The "smoothed" DC supply from D14 (& D19) is fed
to REG1, an LM7812, referenced to the common rail for the DC
side of the circuit - which is also at the same potential as the
centre tap of the transformer. The differential voltage input to
REG1 appears to be about 18 VDC, allowing REG1 to provide the regulated +12
VDC output, but is above the rated voltage of C51!
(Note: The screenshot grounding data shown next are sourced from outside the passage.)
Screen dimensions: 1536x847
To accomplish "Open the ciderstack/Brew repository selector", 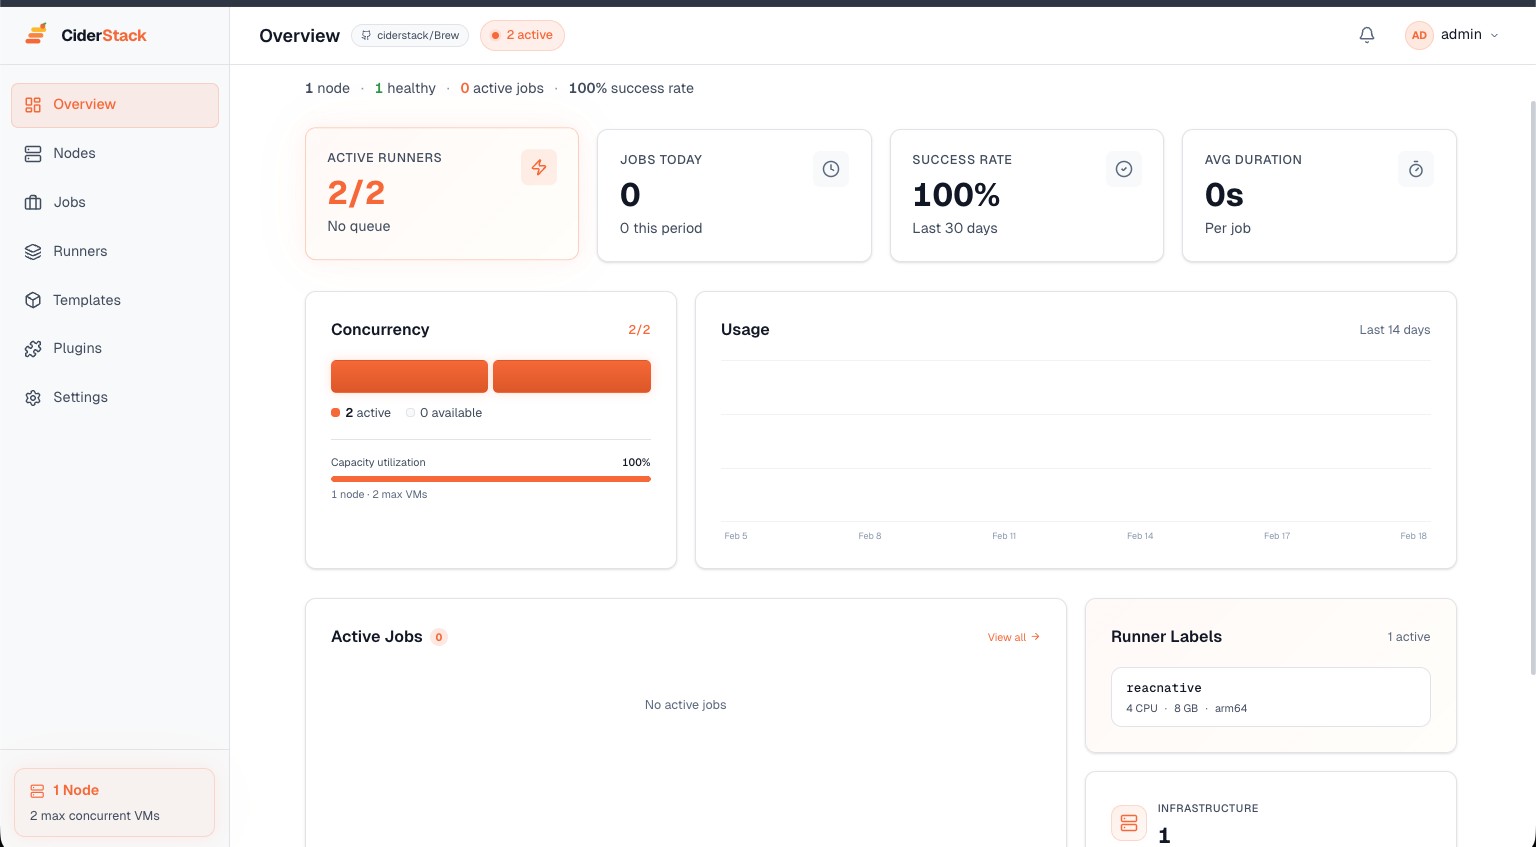I will 410,35.
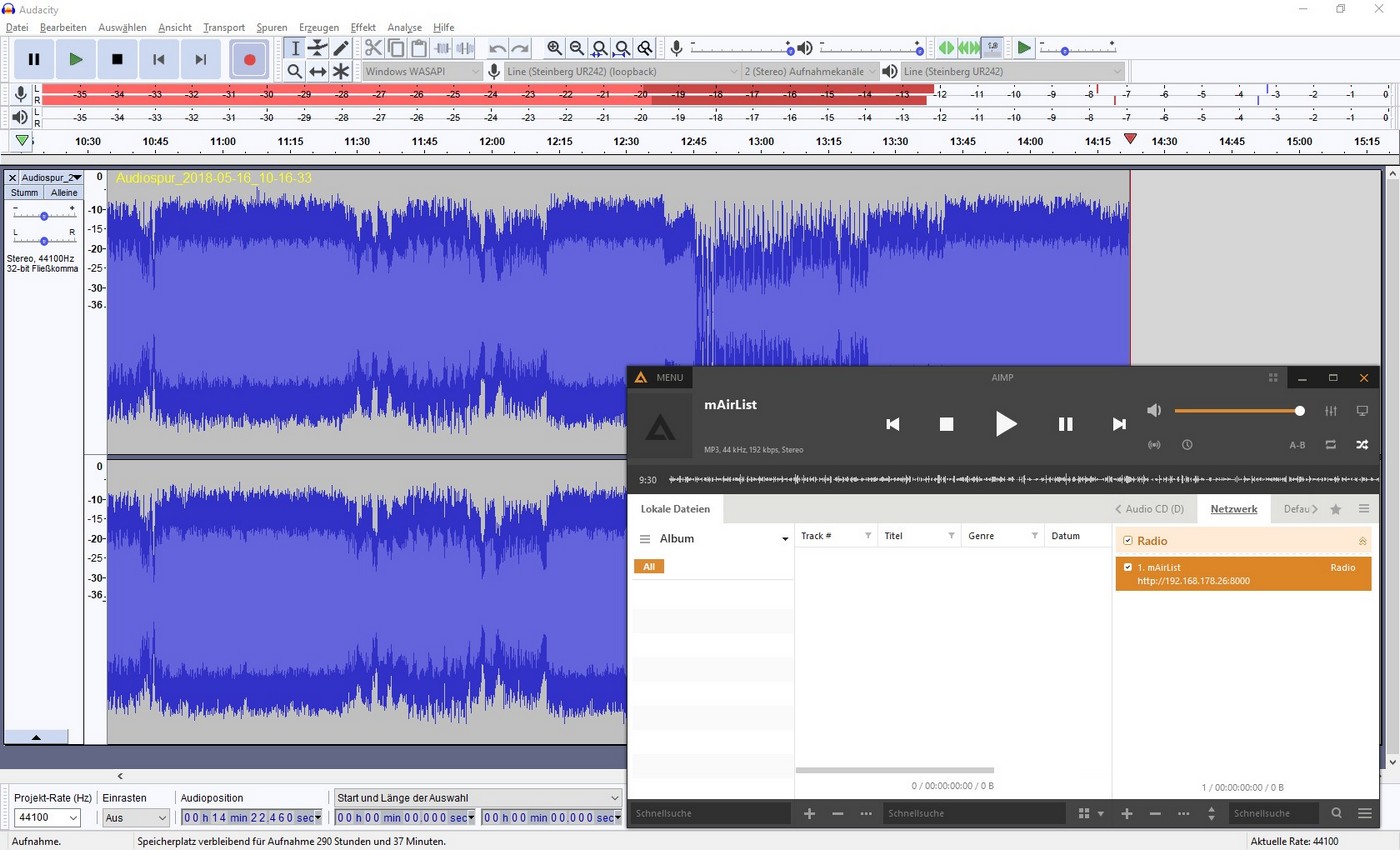
Task: Mute the audio track with Stumm
Action: tap(24, 192)
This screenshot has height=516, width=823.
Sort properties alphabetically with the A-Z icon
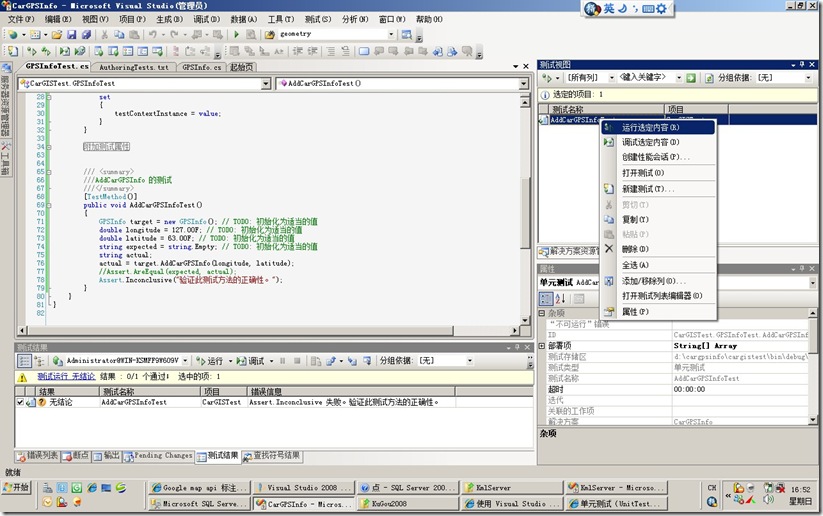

The PSU schematic shows that each of the
rectifiers has a pair of capacitors connected between the
rectifier output and ground, as described above, one
capacitor is a relatively large electrolytic (C51, C56 &
C53) which acts as an accumulator to store energy to smooth
the rectifier output.
In parallel with these, a 100nF polyester
capacitor is installed (C52, C55 & C54) these capacitors are
used to handle noise and fast transients which electrolytic
capacitors can not. A similar arrangement is fitted on
either side of the regulators, for REG1, C38 (and the
already noted, C52), and for REG2, C39 & C40. Although
small, the capacitors on the output side of the regulators
provide some smoothing for large load changes as well as
providing high frequency filtering.
Observed Transformer Output Voltages* |
Although three different
styles of MTX PSU
have been seen, apart from another, possibly
pre-production, unit, all of the transformers
seem to have very similar voltage outputs. I do
not think that the transformers used in the
three models of PSU were actually different.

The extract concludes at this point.